Search code examples
sqlsql-serversqlperformance

SQL: like v. equals performance comparison


I have a large table (100 million rows) which is properly indexed in a traditional RDBMS system (Oracle, MySQL, Postgres, SQL Server, etc.). I would like to perform a SELECT query which can be formulated with either of the following criteria options:

One that can be represented by a single criteria:

LIKE "T40%" 

which only looks for matches at the beginning of the string field due to the wildcard

or

One that requires a list of say 200 exact criteria:

WHERE IN("T40.x21","T40.x32","T40.x43")

etc.

All other things being equal. Which should I expect to be more performant?


Solution

  • Assuming that both queries return the same set of rows (i.e. the list of items that you supply in the IN expression is exhaustive) you should expect almost identical performance, perhaps with some advantage for the LIKE query.

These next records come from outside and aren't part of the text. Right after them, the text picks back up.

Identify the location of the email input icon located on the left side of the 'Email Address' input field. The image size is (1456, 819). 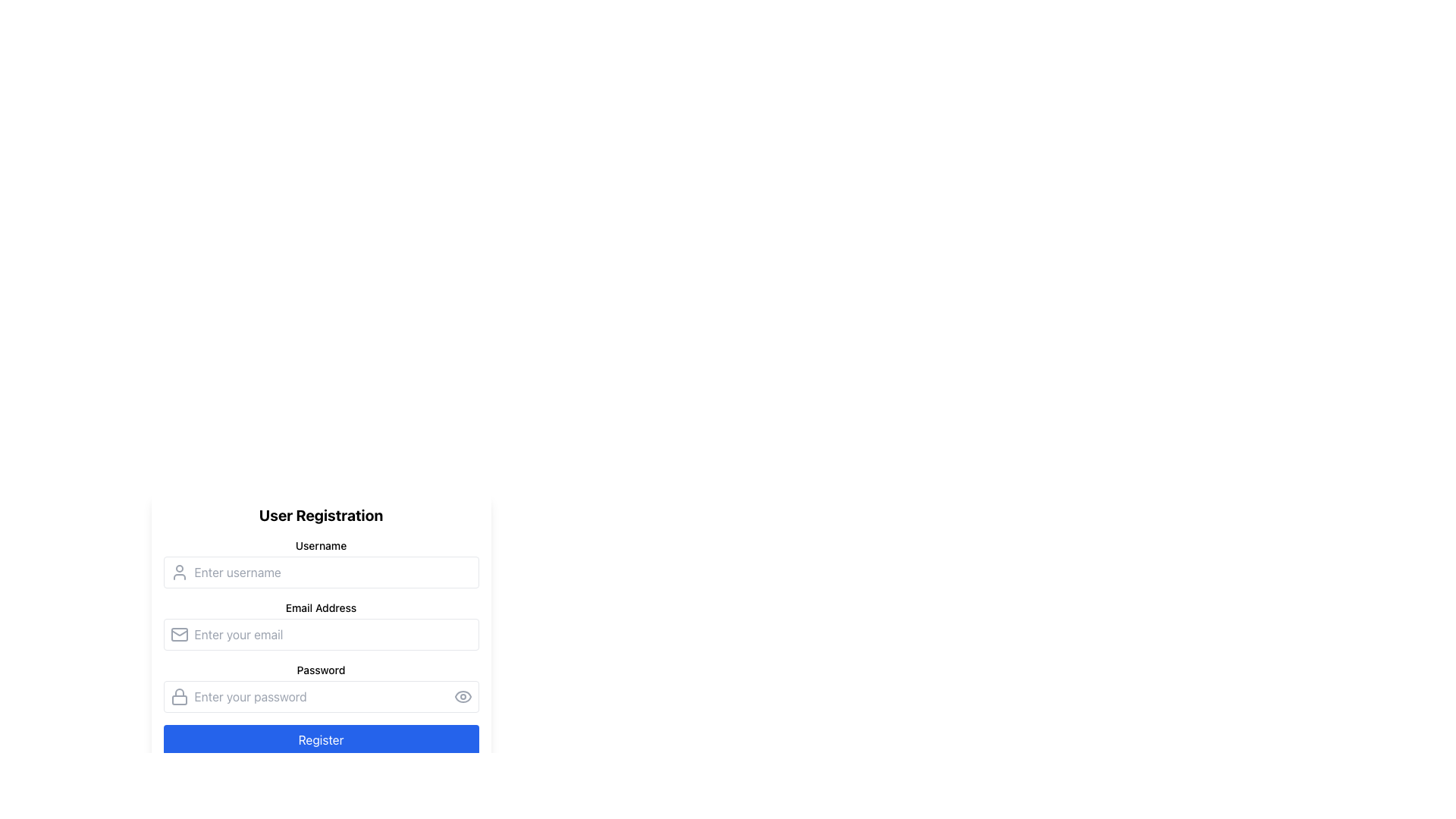
(179, 635).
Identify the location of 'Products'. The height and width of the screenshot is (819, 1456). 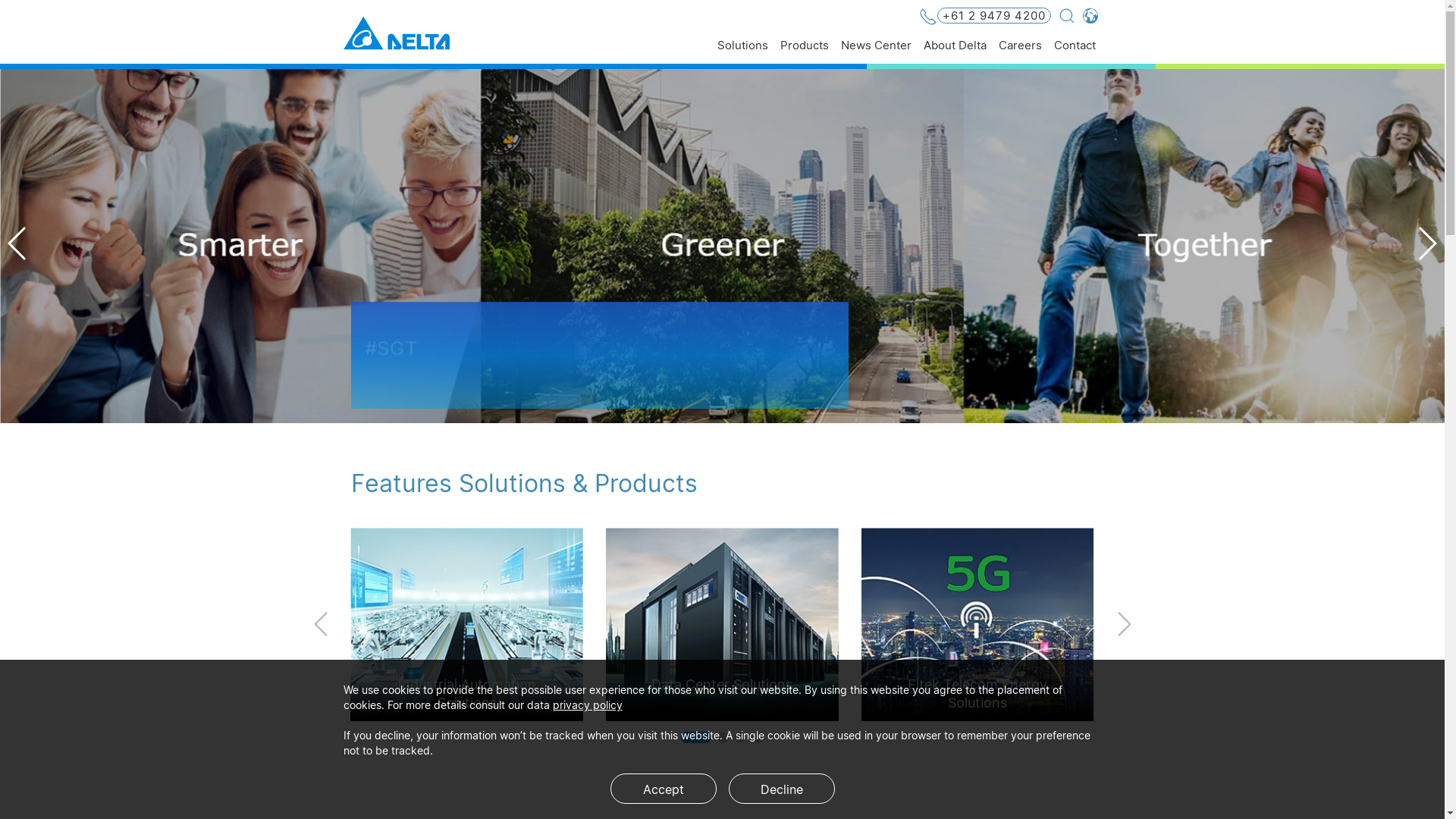
(773, 51).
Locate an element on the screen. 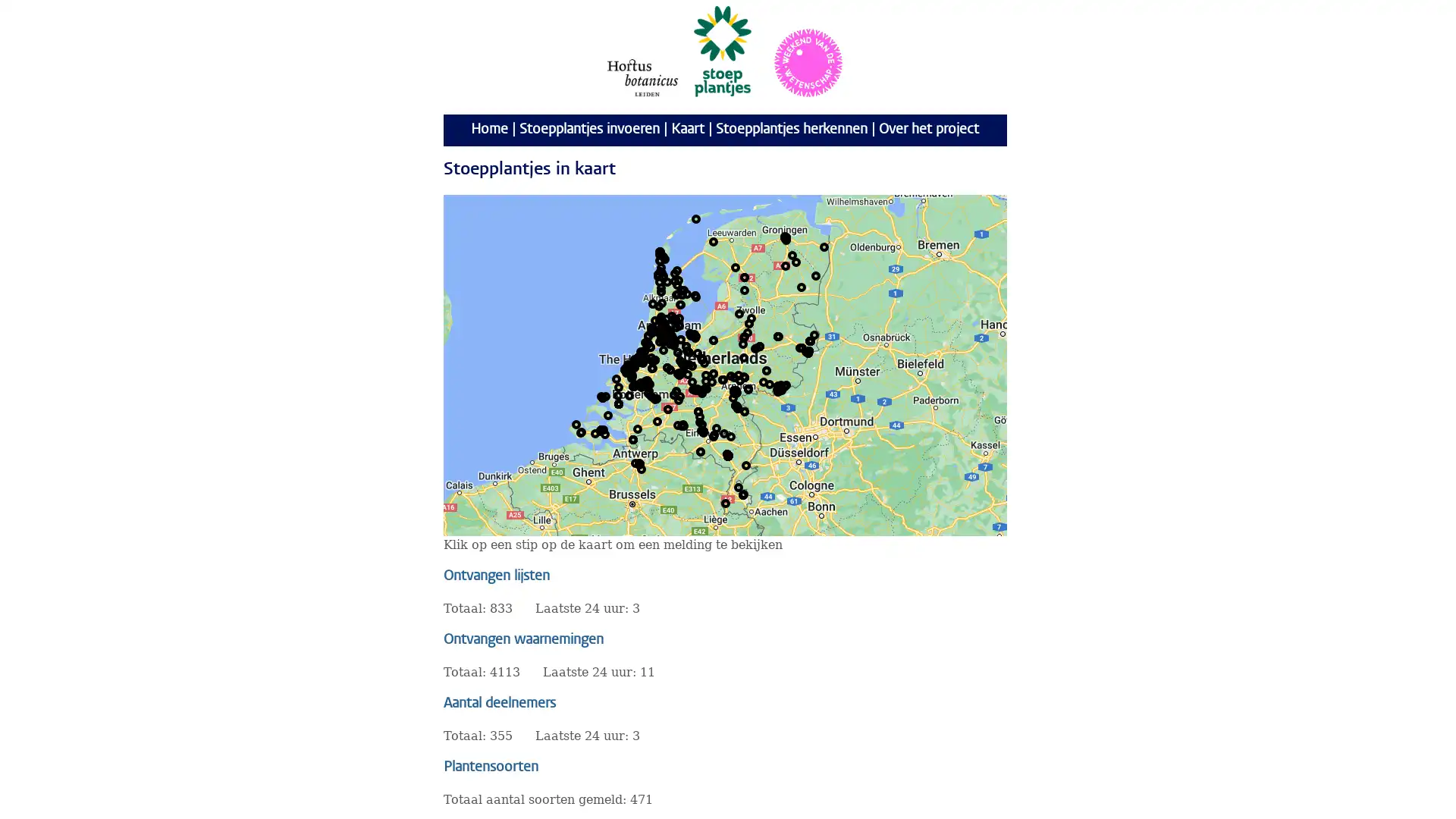 Image resolution: width=1456 pixels, height=819 pixels. Telling van op 24 oktober 2021 is located at coordinates (697, 353).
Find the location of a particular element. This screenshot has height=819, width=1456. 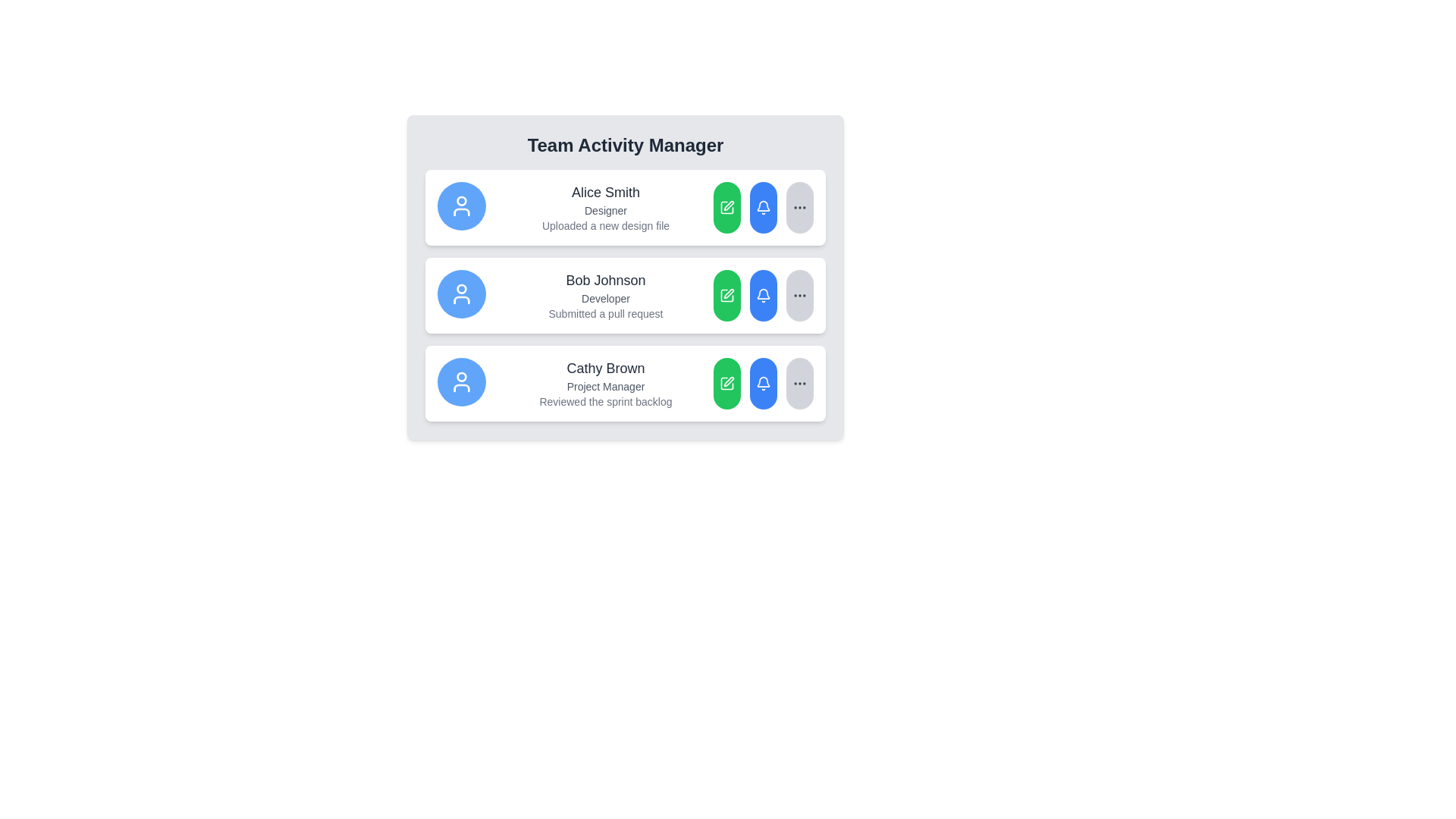

the blue outlined bell icon located is located at coordinates (764, 293).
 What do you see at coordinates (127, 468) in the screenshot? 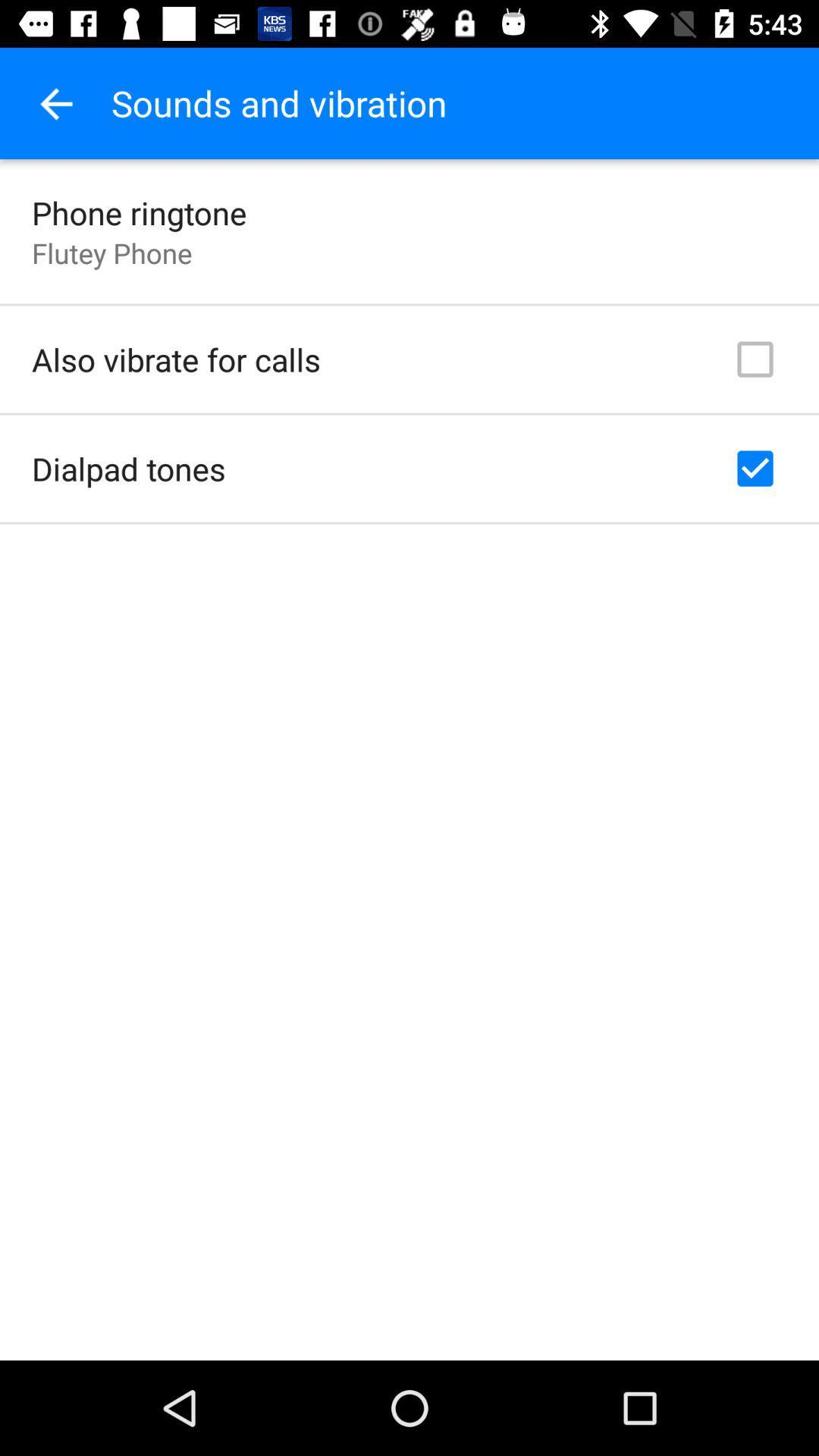
I see `the dialpad tones item` at bounding box center [127, 468].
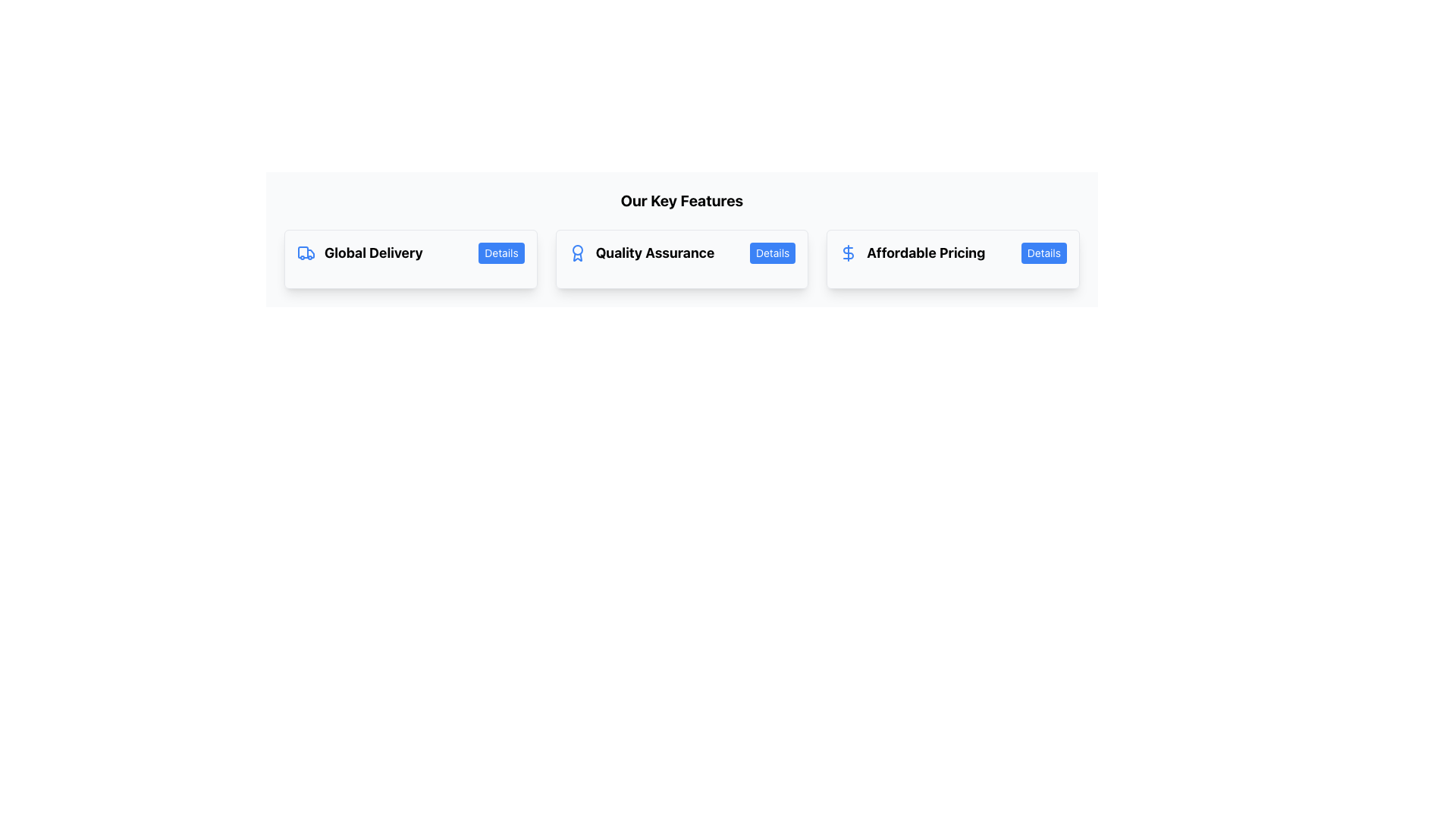 This screenshot has height=819, width=1456. I want to click on the interactive button for 'Affordable Pricing', so click(1043, 253).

    • RDBMS engines have been using index searches for begins-with LIKE queries, so LIKE 'T40%' will produce records after an index search
    • Your IN query would be optimized for index search as well, perhaps giving RDBMS a tighter lower and upper bounds. However, there would be an additional filtering step to eliminate records outside your IN list, which is a waste of CPU cycles under the assumption that all rows would be returned anyway.

    In case you'd parameterize your query, the second query becomes harder to pass to an RDBMS from your host program. All other things being equal, I would use LIKE.